**Exercise description:**
Begin with the line containing "Where should I click to: Click 'Ja'" and end with the last line of the data below; return those lines exactly, and only those.

**Items from a dataset:**
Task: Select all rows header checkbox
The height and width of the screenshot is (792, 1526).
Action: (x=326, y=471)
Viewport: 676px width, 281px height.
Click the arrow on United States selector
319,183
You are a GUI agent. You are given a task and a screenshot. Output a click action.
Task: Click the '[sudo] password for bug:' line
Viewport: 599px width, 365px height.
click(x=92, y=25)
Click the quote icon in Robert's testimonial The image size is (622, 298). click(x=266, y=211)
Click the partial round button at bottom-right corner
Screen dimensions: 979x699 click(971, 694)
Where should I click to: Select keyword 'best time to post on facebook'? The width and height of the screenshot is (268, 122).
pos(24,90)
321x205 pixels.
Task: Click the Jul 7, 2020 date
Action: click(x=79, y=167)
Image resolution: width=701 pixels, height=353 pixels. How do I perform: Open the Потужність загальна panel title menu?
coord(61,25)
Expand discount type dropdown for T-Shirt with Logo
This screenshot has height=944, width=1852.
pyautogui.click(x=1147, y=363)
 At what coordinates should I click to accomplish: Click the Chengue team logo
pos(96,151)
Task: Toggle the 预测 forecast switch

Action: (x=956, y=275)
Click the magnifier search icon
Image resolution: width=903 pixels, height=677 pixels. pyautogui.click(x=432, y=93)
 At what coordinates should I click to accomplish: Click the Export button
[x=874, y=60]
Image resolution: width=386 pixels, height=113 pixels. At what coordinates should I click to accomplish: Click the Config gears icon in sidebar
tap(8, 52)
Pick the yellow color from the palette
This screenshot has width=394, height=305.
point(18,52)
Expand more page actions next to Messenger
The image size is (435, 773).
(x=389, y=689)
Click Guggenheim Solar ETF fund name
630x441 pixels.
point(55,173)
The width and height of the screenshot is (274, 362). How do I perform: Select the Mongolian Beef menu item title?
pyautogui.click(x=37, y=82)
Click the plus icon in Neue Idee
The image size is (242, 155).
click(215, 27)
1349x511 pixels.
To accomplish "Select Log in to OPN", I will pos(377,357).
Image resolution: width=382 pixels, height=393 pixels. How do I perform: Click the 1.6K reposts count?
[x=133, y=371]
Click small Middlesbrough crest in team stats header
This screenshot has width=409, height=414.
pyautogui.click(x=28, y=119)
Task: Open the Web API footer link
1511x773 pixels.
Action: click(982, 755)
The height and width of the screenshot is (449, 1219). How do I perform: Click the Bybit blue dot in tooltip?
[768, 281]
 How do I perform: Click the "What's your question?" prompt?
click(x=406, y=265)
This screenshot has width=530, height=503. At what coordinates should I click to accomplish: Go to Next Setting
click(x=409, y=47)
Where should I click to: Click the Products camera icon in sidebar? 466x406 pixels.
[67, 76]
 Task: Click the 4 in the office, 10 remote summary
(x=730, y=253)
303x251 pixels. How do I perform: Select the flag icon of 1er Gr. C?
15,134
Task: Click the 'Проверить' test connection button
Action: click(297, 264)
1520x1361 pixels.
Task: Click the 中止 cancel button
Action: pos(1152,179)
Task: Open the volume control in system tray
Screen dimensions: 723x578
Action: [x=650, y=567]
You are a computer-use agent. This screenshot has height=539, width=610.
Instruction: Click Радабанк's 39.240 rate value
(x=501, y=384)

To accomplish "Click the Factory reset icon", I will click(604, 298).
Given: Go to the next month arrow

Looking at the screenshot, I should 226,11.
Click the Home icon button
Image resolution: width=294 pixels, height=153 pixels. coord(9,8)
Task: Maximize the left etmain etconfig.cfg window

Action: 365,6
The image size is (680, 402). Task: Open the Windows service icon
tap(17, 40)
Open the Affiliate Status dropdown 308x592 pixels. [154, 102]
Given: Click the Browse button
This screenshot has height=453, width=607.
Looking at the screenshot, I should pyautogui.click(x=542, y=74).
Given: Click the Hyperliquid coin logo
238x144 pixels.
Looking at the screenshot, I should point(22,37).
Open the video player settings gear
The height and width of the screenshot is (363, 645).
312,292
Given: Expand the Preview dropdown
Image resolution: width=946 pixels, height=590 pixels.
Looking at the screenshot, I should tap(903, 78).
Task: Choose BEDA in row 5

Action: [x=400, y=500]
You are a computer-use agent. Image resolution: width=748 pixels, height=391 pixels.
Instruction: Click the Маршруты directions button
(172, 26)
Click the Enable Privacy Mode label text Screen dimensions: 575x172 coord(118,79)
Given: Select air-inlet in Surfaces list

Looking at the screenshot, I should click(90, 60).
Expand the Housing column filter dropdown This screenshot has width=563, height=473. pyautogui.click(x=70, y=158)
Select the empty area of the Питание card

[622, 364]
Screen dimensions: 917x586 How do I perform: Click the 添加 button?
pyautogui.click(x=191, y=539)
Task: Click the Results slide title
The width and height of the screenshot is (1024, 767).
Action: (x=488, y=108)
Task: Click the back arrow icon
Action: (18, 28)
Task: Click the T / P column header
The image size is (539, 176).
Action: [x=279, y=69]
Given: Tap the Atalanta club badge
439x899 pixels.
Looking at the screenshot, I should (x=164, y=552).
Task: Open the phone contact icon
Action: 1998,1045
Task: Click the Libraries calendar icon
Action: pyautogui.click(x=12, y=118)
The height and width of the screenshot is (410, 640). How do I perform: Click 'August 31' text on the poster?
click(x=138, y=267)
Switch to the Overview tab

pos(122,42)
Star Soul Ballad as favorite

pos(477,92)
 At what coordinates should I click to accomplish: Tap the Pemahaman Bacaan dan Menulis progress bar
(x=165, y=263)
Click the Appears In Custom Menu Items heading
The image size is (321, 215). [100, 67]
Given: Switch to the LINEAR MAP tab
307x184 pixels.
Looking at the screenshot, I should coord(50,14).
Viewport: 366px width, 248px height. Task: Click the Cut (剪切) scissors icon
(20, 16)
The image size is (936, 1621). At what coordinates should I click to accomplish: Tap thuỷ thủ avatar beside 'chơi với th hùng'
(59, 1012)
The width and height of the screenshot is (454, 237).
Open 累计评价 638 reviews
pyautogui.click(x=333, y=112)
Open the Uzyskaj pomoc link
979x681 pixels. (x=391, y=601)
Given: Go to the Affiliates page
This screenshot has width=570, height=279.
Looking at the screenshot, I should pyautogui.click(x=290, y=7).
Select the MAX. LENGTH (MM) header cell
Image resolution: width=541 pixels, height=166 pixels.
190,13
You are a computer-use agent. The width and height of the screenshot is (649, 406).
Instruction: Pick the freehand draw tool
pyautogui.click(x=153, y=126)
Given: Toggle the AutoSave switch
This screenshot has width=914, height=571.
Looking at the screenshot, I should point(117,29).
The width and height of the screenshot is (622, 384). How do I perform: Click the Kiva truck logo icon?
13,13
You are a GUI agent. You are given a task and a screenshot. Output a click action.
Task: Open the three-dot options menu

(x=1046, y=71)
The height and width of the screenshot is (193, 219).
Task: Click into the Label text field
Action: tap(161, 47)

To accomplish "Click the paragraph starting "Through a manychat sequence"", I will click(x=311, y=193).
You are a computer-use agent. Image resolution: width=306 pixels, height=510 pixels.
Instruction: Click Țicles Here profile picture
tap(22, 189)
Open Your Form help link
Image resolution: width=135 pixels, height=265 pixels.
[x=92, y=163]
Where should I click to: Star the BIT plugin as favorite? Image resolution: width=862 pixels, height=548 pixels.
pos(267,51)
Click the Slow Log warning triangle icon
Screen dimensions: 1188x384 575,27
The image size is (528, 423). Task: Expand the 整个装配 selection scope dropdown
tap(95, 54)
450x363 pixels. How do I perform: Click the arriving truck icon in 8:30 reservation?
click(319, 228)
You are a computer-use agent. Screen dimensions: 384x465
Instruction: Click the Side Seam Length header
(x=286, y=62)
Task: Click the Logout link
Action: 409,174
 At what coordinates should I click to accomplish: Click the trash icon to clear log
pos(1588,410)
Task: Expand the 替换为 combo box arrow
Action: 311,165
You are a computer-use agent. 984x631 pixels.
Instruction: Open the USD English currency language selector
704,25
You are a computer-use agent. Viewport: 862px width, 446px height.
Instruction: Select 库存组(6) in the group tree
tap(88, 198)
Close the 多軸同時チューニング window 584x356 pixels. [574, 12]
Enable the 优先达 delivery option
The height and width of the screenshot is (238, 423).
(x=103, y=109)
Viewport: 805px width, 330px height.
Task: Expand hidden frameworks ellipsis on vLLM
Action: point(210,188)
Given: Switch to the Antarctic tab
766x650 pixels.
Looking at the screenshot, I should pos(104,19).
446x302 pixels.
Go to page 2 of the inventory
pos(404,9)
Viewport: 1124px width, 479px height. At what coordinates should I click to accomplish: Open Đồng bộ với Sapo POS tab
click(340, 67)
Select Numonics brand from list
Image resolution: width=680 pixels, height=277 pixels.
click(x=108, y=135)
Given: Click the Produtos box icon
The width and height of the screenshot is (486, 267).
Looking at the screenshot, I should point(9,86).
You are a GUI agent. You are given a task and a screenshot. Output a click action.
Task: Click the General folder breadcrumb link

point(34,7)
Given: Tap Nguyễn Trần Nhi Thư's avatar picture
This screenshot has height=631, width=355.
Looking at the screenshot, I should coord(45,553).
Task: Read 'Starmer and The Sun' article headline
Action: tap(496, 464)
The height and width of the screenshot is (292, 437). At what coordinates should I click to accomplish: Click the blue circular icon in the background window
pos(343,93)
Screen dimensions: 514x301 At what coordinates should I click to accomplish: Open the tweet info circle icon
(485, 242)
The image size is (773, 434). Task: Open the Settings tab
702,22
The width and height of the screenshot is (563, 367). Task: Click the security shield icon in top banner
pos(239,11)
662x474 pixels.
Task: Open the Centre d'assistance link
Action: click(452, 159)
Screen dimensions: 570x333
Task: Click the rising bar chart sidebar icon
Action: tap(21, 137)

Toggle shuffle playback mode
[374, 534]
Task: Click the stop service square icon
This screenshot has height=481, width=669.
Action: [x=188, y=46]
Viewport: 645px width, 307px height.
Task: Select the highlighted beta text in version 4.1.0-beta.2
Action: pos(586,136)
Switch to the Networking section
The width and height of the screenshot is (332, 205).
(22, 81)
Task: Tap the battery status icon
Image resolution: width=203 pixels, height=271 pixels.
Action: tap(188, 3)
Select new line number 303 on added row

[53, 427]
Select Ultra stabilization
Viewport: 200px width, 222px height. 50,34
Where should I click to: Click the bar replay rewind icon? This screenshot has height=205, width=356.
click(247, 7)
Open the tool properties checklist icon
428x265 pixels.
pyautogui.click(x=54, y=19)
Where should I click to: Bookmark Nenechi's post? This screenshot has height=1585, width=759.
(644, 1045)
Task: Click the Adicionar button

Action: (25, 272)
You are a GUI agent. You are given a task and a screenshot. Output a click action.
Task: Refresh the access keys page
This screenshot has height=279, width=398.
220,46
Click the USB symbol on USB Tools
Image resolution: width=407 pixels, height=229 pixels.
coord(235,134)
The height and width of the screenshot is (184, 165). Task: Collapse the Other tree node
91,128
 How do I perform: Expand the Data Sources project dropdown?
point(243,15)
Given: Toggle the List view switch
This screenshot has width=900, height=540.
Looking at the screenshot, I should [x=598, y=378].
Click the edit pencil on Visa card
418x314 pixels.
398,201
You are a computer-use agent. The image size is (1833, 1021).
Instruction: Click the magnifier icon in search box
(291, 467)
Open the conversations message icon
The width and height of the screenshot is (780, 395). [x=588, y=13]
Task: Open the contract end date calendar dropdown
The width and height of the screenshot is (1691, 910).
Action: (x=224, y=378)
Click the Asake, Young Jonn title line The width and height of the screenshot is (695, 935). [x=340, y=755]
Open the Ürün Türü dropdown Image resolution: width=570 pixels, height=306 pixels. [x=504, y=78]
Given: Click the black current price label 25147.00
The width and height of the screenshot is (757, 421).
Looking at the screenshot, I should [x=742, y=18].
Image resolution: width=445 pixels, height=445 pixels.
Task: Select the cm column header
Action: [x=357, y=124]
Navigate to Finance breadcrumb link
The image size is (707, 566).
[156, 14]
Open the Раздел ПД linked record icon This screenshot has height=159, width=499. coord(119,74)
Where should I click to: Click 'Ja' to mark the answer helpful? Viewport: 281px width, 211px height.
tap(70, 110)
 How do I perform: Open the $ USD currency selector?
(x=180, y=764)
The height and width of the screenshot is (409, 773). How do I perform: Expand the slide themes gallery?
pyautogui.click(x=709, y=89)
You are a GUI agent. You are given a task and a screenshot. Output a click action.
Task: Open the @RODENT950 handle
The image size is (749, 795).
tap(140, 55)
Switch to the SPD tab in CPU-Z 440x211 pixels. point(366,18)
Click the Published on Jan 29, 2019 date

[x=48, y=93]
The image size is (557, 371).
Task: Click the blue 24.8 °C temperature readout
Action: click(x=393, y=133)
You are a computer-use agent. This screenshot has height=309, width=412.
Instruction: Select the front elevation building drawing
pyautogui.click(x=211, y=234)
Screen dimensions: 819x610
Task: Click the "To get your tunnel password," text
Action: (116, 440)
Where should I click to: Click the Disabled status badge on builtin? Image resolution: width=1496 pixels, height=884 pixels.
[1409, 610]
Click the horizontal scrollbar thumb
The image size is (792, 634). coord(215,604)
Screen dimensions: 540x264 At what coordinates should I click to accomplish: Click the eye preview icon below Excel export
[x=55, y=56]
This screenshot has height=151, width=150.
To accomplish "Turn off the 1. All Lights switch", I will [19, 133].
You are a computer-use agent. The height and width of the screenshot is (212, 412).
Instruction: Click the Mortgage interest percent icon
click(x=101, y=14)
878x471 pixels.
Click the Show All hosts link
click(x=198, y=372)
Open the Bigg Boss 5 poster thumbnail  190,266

**Response to this task:**
Where should I click to: Click 'Ja' to mark the answer helpful? Viewport: 281px width, 211px height.
tap(70, 110)
 How do I perform: Open the $ USD currency selector?
(x=180, y=764)
The height and width of the screenshot is (409, 773). How do I perform: Expand the slide themes gallery?
pyautogui.click(x=709, y=89)
You are a GUI agent. You are given a task and a screenshot. Output a click action.
Task: Open the @RODENT950 handle
The image size is (749, 795).
tap(140, 55)
Switch to the SPD tab in CPU-Z 440x211 pixels. point(366,18)
Click the Published on Jan 29, 2019 date

[x=48, y=93]
The image size is (557, 371).
Task: Click the blue 24.8 °C temperature readout
Action: click(x=393, y=133)
You are a computer-use agent. This screenshot has height=309, width=412.
Instruction: Select the front elevation building drawing
pyautogui.click(x=211, y=234)
Screen dimensions: 819x610
Task: Click the "To get your tunnel password," text
Action: (116, 440)
Where should I click to: Click the Disabled status badge on builtin? Image resolution: width=1496 pixels, height=884 pixels.
[1409, 610]
Click the horizontal scrollbar thumb
The image size is (792, 634). coord(215,604)
Screen dimensions: 540x264 At what coordinates should I click to accomplish: Click the eye preview icon below Excel export
[x=55, y=56]
This screenshot has height=151, width=150.
To accomplish "Turn off the 1. All Lights switch", I will [19, 133].
You are a computer-use agent. The height and width of the screenshot is (212, 412).
Instruction: Click the Mortgage interest percent icon
click(x=101, y=14)
878x471 pixels.
Click the Show All hosts link
click(x=198, y=372)
Open the Bigg Boss 5 poster thumbnail  190,266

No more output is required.